Therefore, since we are justified by faith, we have peace with God through our Lord Jesus Christ, through whom we have obtained access to this grace in which we stand; and we boast in our hope of sharing the glory of God. And not only that, but we also boast in our sufferings, knowing that suffering produces endurance, and endurance produces character, and character produces hope … Romans 5: 1-4
The Holy Bible is our extraordinary gift from believers who have gone before us. Sometimes it is also troubling.
If its messages were always easy, if we didn’t have to work at it, there would be no need for faith. We all probably have Scripture references with which we wrestle. The passage that begins Romans 5, our Epistle lesson this last Sunday, is one of those tough ones for me. It’s that part about suffering producing endurance and character.
In the larger context of what most of this world faces, I can’t say I win any prize for suffering. But I’ve dealt with abuse and betrayal, I’ve lost loved ones to terrible diseases, and awful things have happened to family members. You have your own list, I’m sure. I honestly don’t want more character. Well-meaning souls will invariably tell us, just when we feel we are about to go under for the last time, that “God doesn’t give you more than you can handle.” #@*%! (I think this is the first time that has appeared in a Daily Cup.) Bad theology, bad advice.

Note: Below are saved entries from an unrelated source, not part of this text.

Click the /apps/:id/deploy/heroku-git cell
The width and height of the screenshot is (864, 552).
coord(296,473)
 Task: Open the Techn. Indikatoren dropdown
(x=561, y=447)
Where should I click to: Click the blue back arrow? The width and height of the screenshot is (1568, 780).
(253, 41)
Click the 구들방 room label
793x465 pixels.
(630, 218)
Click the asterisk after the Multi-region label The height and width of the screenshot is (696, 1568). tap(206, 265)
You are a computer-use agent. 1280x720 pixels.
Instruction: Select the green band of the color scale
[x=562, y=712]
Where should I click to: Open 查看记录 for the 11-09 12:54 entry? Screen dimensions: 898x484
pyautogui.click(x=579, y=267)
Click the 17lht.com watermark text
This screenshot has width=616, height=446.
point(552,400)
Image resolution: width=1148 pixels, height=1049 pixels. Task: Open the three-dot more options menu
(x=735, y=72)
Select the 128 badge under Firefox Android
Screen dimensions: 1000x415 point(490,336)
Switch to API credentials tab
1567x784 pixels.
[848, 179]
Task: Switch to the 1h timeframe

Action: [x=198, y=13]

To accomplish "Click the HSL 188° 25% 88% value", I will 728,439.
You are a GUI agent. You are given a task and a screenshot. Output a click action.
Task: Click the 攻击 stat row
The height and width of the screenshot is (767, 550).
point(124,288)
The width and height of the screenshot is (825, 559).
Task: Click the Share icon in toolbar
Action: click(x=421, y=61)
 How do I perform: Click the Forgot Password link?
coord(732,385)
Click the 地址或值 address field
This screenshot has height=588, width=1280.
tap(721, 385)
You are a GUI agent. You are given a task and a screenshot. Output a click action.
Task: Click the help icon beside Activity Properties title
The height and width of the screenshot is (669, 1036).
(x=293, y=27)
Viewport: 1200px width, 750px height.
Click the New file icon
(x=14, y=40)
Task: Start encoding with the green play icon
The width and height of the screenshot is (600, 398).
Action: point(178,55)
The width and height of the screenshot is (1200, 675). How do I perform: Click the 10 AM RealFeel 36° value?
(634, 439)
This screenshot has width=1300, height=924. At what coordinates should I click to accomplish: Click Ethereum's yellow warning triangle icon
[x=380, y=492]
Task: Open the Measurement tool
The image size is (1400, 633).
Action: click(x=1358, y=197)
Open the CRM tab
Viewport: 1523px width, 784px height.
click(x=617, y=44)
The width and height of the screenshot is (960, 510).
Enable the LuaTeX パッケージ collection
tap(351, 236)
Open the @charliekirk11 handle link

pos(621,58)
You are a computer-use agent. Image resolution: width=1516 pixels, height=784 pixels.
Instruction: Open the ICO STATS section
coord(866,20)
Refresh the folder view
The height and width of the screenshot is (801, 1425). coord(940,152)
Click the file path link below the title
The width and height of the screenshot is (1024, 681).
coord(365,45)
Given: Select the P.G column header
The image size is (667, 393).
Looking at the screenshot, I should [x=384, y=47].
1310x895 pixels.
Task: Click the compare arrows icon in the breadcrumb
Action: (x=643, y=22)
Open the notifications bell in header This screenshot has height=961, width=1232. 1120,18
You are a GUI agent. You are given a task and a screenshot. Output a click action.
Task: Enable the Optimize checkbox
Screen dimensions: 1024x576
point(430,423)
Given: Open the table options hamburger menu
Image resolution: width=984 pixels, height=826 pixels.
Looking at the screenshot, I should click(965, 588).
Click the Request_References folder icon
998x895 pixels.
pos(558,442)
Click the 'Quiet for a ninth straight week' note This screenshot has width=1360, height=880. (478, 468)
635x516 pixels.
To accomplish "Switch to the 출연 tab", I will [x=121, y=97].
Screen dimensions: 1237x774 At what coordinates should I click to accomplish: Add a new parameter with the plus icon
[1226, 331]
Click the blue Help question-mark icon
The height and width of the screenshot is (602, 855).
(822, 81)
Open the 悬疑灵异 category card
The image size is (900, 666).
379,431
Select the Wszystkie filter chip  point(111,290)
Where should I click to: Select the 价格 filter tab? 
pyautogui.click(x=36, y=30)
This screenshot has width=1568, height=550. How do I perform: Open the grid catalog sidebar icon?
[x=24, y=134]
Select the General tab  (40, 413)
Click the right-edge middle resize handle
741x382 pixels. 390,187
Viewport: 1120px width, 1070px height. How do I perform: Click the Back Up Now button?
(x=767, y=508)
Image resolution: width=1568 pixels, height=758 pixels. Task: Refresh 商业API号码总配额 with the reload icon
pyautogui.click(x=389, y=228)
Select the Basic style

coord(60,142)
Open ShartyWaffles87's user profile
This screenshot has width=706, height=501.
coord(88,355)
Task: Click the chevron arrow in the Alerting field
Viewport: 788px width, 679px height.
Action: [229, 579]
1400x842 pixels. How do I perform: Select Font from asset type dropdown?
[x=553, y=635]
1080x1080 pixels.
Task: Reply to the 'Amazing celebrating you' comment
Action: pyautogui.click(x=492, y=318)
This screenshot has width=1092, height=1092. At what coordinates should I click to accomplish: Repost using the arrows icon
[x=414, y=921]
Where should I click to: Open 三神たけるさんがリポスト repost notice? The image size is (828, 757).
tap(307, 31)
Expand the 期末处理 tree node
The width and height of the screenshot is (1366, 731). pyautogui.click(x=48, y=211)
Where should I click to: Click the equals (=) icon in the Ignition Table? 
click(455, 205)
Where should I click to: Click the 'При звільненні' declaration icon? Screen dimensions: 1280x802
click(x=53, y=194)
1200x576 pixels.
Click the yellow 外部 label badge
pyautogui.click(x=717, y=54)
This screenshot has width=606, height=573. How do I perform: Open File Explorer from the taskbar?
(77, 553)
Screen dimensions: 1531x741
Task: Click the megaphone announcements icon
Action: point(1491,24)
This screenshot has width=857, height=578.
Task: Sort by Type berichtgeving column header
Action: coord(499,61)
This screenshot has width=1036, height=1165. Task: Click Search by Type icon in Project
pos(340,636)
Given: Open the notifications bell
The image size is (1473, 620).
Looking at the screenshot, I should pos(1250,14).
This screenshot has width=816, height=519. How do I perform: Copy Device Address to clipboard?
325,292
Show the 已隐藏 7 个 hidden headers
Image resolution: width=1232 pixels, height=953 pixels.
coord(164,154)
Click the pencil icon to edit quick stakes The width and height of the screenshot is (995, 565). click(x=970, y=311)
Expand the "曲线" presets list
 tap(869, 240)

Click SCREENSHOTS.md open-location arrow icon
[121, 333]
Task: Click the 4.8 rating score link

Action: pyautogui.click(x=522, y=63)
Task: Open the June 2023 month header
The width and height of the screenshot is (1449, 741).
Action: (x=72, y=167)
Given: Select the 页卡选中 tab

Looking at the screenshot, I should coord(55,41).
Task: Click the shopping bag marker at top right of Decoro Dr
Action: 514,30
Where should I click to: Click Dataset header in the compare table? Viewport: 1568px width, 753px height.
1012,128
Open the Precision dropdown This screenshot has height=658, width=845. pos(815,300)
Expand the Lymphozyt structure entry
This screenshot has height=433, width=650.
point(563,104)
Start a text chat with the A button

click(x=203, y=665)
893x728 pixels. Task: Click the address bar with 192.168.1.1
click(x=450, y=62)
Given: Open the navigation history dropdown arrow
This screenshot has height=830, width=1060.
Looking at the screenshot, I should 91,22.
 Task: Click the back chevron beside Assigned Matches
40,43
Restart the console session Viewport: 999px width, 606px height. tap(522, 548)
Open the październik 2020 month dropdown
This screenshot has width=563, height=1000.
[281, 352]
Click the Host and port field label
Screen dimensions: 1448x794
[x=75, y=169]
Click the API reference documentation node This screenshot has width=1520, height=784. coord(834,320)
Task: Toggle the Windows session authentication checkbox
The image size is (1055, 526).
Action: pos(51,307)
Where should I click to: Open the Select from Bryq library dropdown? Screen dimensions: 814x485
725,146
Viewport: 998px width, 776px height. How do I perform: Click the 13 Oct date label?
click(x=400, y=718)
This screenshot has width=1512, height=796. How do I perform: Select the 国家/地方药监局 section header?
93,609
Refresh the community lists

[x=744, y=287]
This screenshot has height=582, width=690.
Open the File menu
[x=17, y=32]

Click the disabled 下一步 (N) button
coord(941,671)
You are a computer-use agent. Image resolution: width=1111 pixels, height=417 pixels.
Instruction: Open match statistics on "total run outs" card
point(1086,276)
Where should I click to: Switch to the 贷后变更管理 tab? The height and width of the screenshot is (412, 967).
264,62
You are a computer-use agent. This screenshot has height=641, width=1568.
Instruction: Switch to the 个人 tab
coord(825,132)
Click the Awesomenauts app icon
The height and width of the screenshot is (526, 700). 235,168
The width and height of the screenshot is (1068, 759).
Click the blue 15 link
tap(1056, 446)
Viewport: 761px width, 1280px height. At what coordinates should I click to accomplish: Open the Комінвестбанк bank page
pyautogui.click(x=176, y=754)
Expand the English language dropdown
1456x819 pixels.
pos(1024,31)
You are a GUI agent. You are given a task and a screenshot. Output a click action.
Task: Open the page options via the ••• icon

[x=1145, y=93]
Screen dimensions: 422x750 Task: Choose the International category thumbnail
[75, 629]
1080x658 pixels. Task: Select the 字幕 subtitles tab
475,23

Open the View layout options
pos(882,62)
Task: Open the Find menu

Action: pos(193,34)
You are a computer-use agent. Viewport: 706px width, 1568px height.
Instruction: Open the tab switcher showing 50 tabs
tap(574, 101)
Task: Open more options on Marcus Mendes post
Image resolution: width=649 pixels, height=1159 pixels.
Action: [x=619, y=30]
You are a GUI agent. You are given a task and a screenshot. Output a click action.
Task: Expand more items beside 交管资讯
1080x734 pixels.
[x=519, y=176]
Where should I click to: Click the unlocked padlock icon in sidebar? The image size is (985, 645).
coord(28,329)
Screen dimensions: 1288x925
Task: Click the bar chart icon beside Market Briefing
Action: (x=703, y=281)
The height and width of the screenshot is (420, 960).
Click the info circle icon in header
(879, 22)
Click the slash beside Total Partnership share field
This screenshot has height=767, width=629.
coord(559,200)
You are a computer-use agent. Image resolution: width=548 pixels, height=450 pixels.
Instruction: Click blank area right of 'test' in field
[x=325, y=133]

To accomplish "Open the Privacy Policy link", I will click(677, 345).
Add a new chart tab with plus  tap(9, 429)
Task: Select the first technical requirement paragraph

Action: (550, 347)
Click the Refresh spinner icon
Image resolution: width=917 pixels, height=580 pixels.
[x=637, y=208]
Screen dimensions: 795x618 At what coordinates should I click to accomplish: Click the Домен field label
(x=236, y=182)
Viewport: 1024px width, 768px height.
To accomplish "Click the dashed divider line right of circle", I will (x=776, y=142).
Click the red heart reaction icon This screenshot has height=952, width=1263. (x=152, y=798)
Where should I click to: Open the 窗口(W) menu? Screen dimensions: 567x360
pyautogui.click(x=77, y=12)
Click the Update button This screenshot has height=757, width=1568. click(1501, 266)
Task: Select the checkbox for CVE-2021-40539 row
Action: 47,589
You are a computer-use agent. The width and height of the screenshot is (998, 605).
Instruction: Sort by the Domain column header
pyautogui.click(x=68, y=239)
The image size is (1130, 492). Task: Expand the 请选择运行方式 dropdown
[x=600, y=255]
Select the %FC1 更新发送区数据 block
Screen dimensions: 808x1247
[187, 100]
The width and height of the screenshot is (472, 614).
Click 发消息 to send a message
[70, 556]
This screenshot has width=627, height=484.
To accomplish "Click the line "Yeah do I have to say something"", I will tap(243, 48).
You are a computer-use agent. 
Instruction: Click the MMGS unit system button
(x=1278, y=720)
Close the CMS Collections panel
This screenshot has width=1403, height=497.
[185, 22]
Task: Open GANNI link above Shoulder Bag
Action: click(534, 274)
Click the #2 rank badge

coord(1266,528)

So what is Paul telling us about boasting in our suffering? He presented himself as a true apostle of Christ as he traveled and preached. He considered his own suffering to be a sign of his worthiness and authority, attesting to the presence of the resurrected Christ within him.
I am not an apostle. I have tried, however, to understand suffering within the framework of my faith. One insight came through Austrian physician Viktor Frankl, author Man’s Search for Meaning and a Holocaust survivor. Frankl took a hard look at how one can survive in the presence of unspeakable anguish. “In some ways,” he wrote, “suffering ceases to be suffering at the moment it finds a meaning ...”
Frankl found his meaning in helping others survive trauma. You and I find meaning through a Savior. While suffering still exists, we can know there is nothing we experience that Jesus has not felt. All that pain and suffering wound up on a cross and was redeemed Easter morning. We carry that liberation within us; we are human as was Jesus, suffer as did Jesus, and through him we can discover meaning for our lives.
We are Easter people, and nothing can separate us from the love of God. We know how our story ends.
During Lent, as we reflect and prepare once again for the celebration of our deliverance, what suffering in your life needs to be redeemed? What meaning—a realization that is life-giving—can you find? Where does living into that blessed meaning take you?
Maybe endurance, character and hope are ours after all.